Margaret’s cited influences of Brian Eno and Yo La Tengo, combined with moments perhaps even evocative of Vangelis, position the album alongside an excellent company of influences. There is admittedly little transcendent nor ground-breaking innovation on offer in this ambient, keys-led album, but it is clear that Margaret never intended to create some pretentious, revolutionary sonic masterpiece. 

Instead, Mia Gargaret should be approached as an exploration of personal sensations from an artist stripped of her literal voice. So effectively do songs like ‘for Zoya in China’ and ‘3 movements’ elicit an overwhelming sense of calm through near-entirely instrumental methods, that by the time Margaret’s voice does emerge, healed and restored on final track ‘lesson’ it is quite remarkable that so much has been said in the 25 minutes prior without a word of hers being sung.
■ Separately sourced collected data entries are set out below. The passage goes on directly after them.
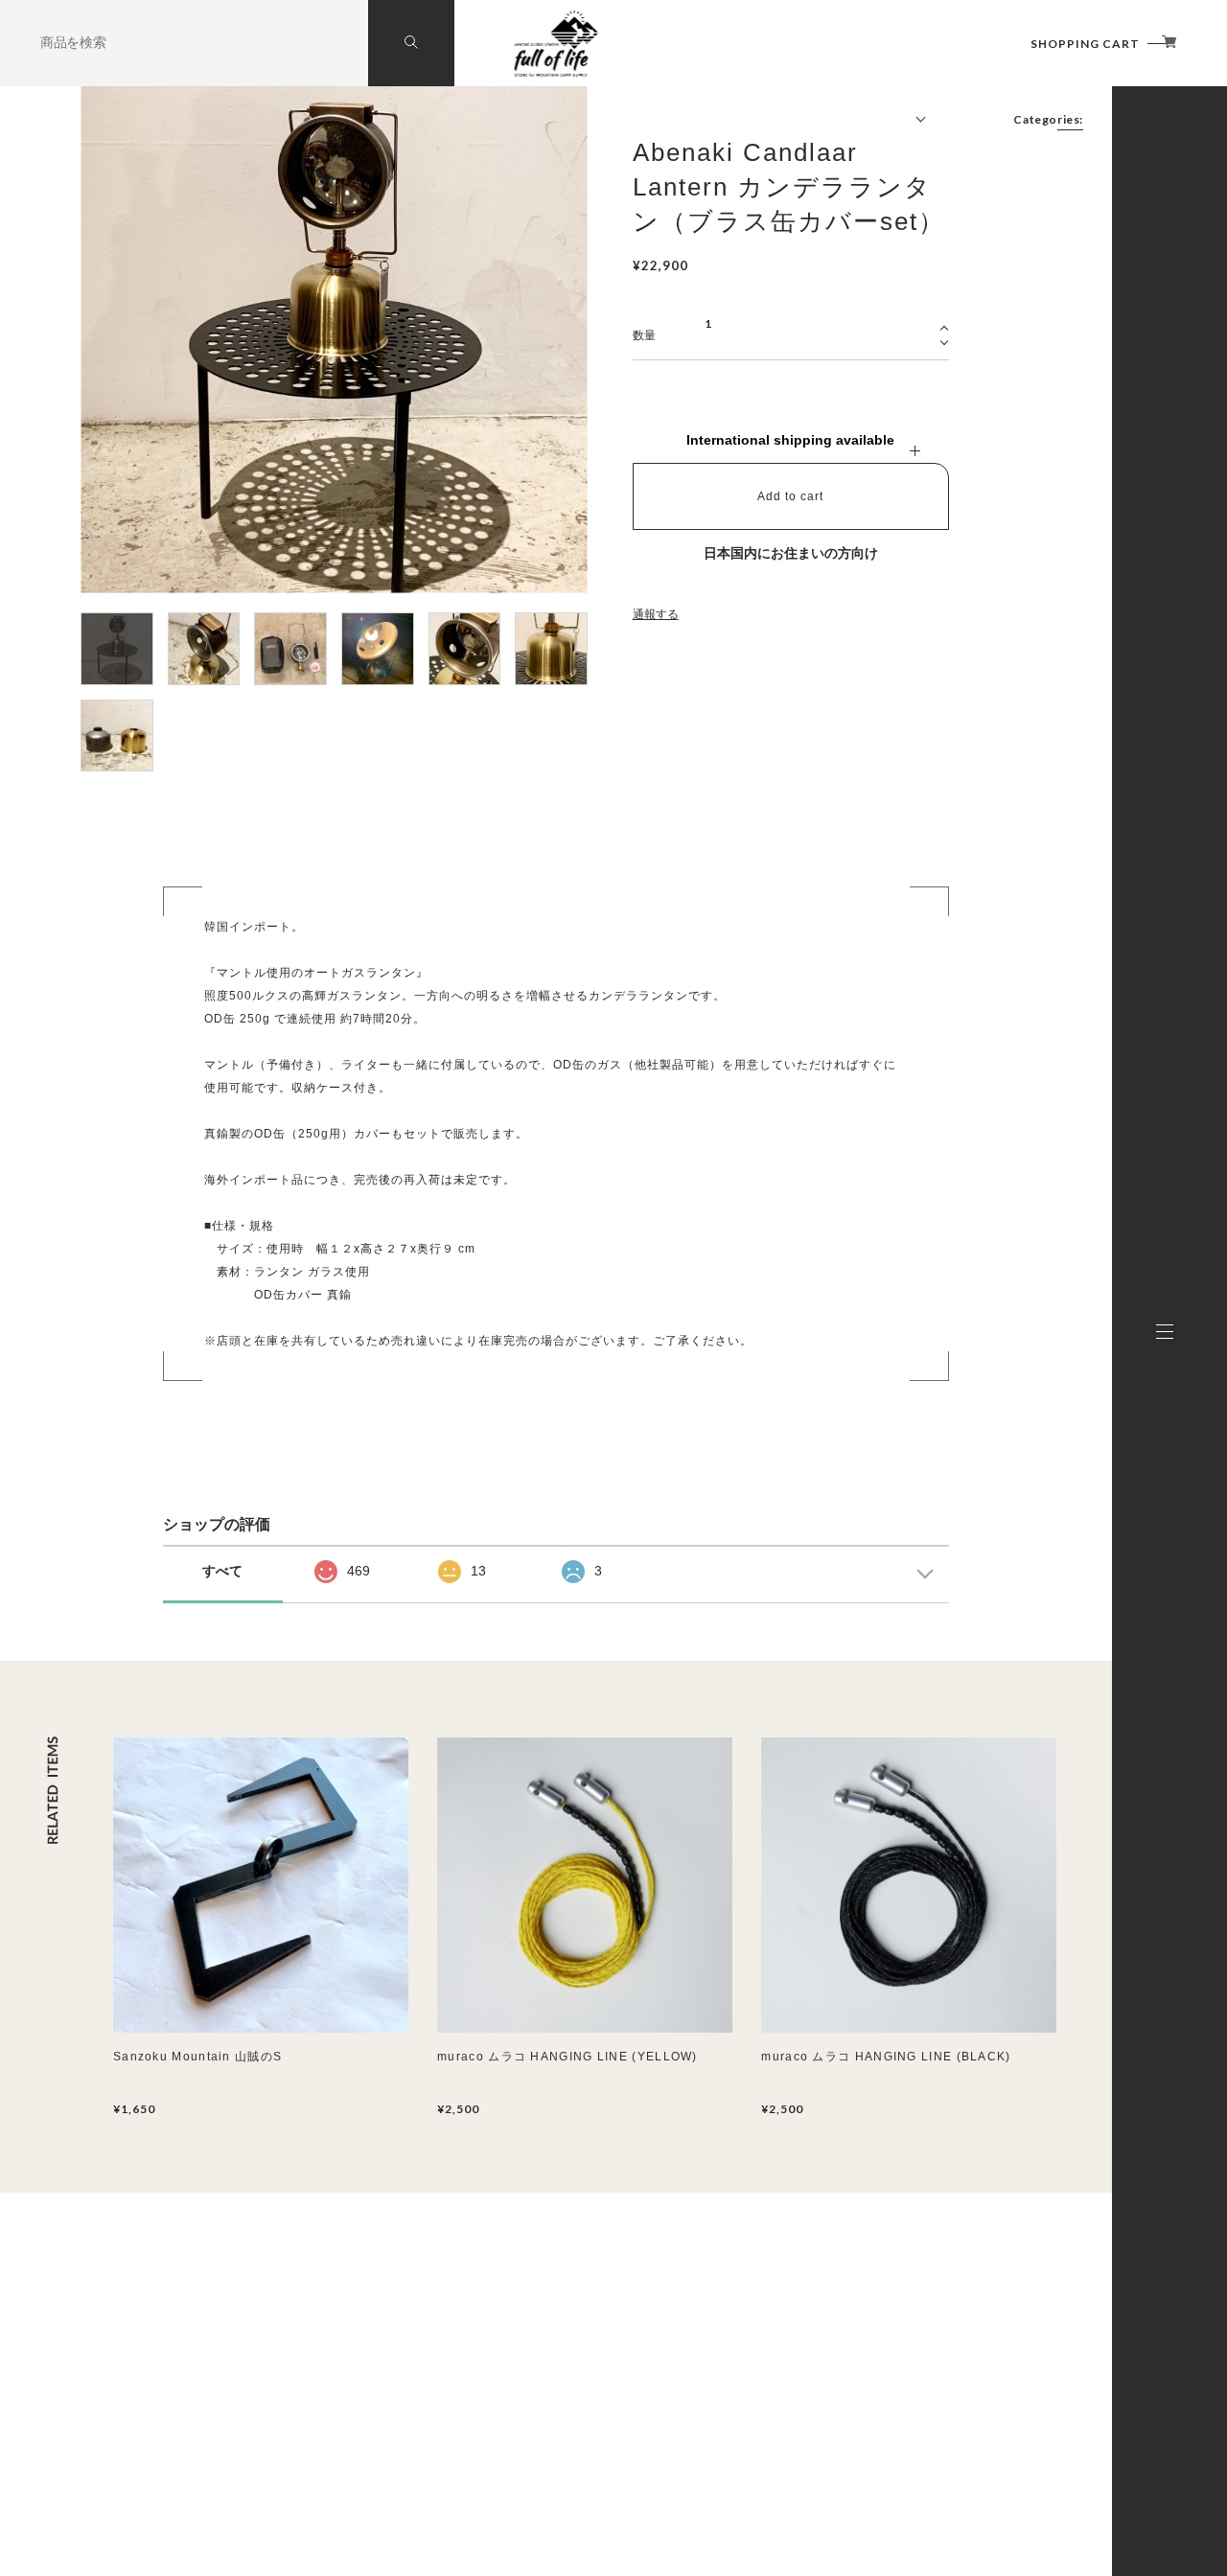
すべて (222, 1570)
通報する (656, 614)
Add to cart (790, 496)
What should be appreciated on this album is a reflection of sorts – Gia Margaret, but not really. A parallel figure: Mia Gargaret – resembling herself in the mirror, or submerged in her watery cover art. If this album serves as a side-project, only coming into existence as a result of sudden illness, the next album from Gia Margaret should prove to be an incredibly compelling project, so long as the artist is able to fuse this latest instrumental expressivity with the voice that we have come to miss. At 27 minutes long, the album does not ask a great deal from its listeners, instead offering an inviting hand to them and into a realm of cloudy tranquillity, complete with soft arpeggios and lectures from Alan Watts.

Mia Gargaret is out now on Dalliance Recordings.